Again we should not be surprised. Human Rights Watch, in a 1998 report
titled
"Shielded from Justice: Police Brutality and Accountability in the United
States," summarized that the NOPD led the nation in brutality, corruption, and
incompetence. Throughout the 1990s the New Orleans Police Department was
openly
regarded as corrupt, cruel and ineffective, even by urban police department
standards. While the city topped the per capita murder charts, more than 50
officers were eventually convicted of crimes including murder, rape, drug
trafficking and robbery. Two of them are currently on death row. Two others are
under investigation by the FBI in connection to the death of 48-year-old Raymond
Robair.
At the state level, the San Jose Mercury News reported that three top
emergency
management officials were recently indicted for misusing disaster relief funds
following last year's Hurricane Ivan.
The white supremacism of front line rescuers was apparent in reports that
white
people were given preferential treatment. A group of white Britons were
evacuated from the Superdome while thousands of African-Americans from New
Orleans were left behind. At the Convention Center, "the police were afraid to
do anything," according to Chantelle, a black 22-year-old, as reported in the
UK Guardian. "They wouldn't come in. They took two white guys out one night
but
left the rest of us in here." The Houston Chronicle reported on September 2 that
the emptying of the Superdome was interrupted while 700 mostly white guests
from
the Hyatt across the street were moved to the head of the evacuation line. The
National Guard blocked one young man from the Superdome who tried to join
their
line while other guardsmen reportedly helped the "well-dressed guests with their
luggage." Sexism was also on display: One British vacationer-turned-storm victim
said he saw policemen offering to rescue "a load of girls on the roof of the
hotel" if they bared their breasts, Mardi Gras-style. When they refused, the
police passed them by.
They weren't the only ones. 19-year-old Correll Williams told the Guardian
UK,
"The police were in boats watching us. They were just laughing at us. Five of
them to a boat, not trying to help nobody. Helicopters were riding by just
looking at us. They weren't helping. We were pulling people on bits of wood,
and the National Guard would come driving by in their empty military trucks."

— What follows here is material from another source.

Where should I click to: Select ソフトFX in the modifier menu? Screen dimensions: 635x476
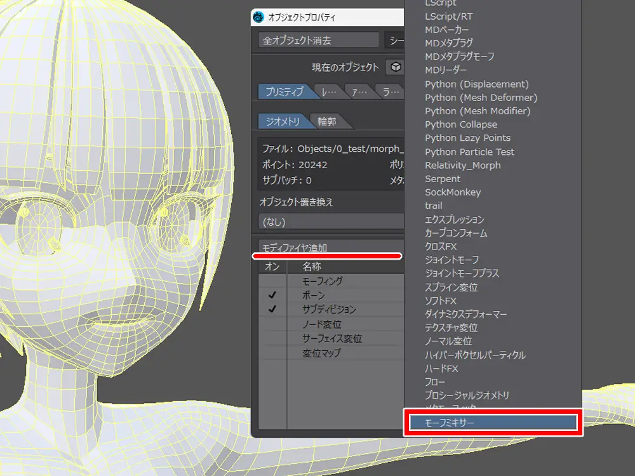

Stéphane Ciblat, a researcher in a pharmaceutical lab in Montreal,
described
his evacuation experience to a blogger at Talking Points Memo. Aside from
chaotic, unsanitary conditions, the danger came largely from the actions of
those who were supposed to be helping. "One time, to amuse themselves," he
writes, "the soldiers threw bottles as hard as they could into the crowd, like
in baseball. A woman was hit in the head."
The Briton said the men in helicopters snapped pictures rather than perform
rescues. "I could not have a lower opinion of the authorities, from the police
officers on the street right up to George Bush," he told the Liverpool Evening
Echo. "I couldn't describe how bad the authorities were. Just little things
like taking photographs of us, as we are standing on the roof waving for help,
for their own little snapshot albums." He added: "The American people saved us.

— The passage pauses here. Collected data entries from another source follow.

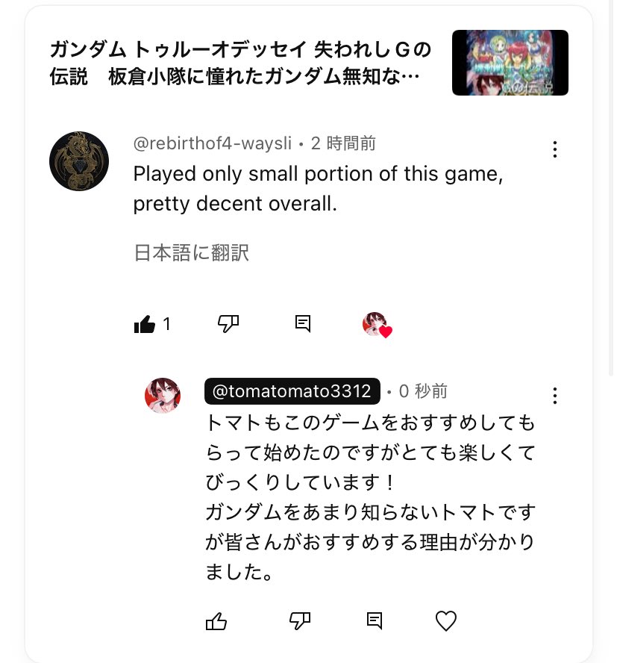
Task: Toggle creator heart on English comment
Action: [377, 325]
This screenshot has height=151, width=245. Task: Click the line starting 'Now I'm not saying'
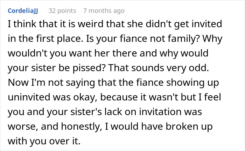(x=113, y=83)
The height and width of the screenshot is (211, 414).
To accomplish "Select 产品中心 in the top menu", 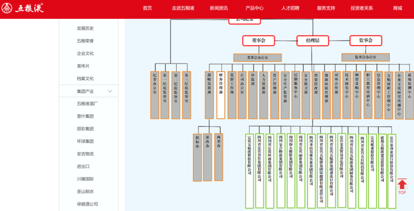I will click(x=254, y=8).
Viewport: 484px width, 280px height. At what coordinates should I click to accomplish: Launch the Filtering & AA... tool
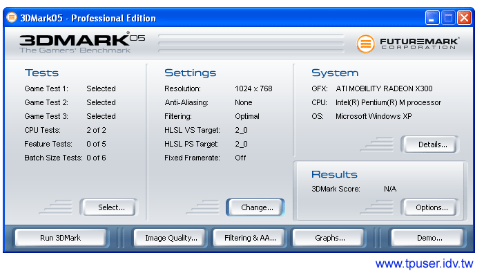point(250,238)
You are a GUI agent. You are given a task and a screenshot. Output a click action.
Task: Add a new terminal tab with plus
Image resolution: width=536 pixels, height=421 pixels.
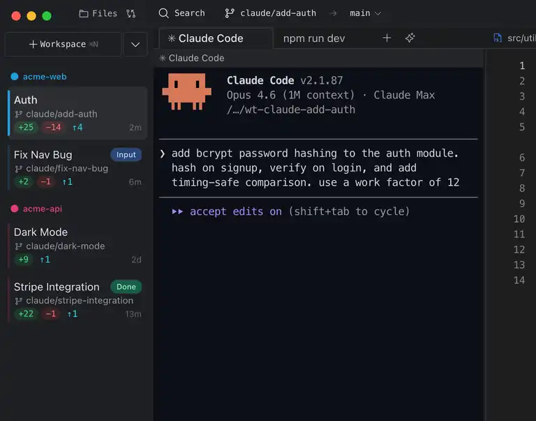[x=387, y=38]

I wish I could say the same for the American authorities."
PEOPLE
Countless examples back up this Briton's claim about "people" saving
others,
often despite the actions of "authorities."

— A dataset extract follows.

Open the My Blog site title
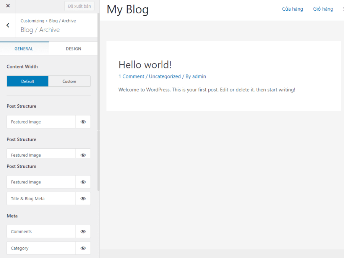This screenshot has width=344, height=258. pyautogui.click(x=127, y=10)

A group that was stranded in the French Quarter organized themselves to
get to
safety, but they had their chartered buses commandeered – one could say looted
– by the military, were shut out of the Superdome and Convention Center by the
National Guard, were given the runaround by the New Orleans Police and were
shot at by the neighboring Gretna sheriffs. Finally, they set up camp on the
Ponchartrain Expressway. Someone who had stolen a water truck dropped off
the
water and took as many old and sick people and children that he could fit in
the truck out of town. They gathered C-rations that had fallen off of a
National Guard truck.
"Now secure with the two necessities, food and water; cooperation,
community,
and creativity flowered," EMTs Larry Bradshaw and Lorrie Beth Slonsky wrote in
a well-publicized account of the group's experiences. "This was a process we
saw repeatedly in the aftermath of Katrina. When individuals had to fight to
find food or water, it meant looking out for yourself only. You had to do
whatever it took to find water for your kids or food for your parents. When
these basic needs were met, people began to look out for each other, working
together and constructing a community."
At the same time, inside the Convention Center, which had been
abandoned by
local authorities and was unknown to federal authorities according to then FEMA
chief Michael Brown, people were taking it upon themselves to keep order and
secure food and water. Ira Glass of This American Life asked Denise Moore, who
took refuge at the Convention Center about the "packs of men" with guns that
the media portrayed as the source of the violence and terror inside there.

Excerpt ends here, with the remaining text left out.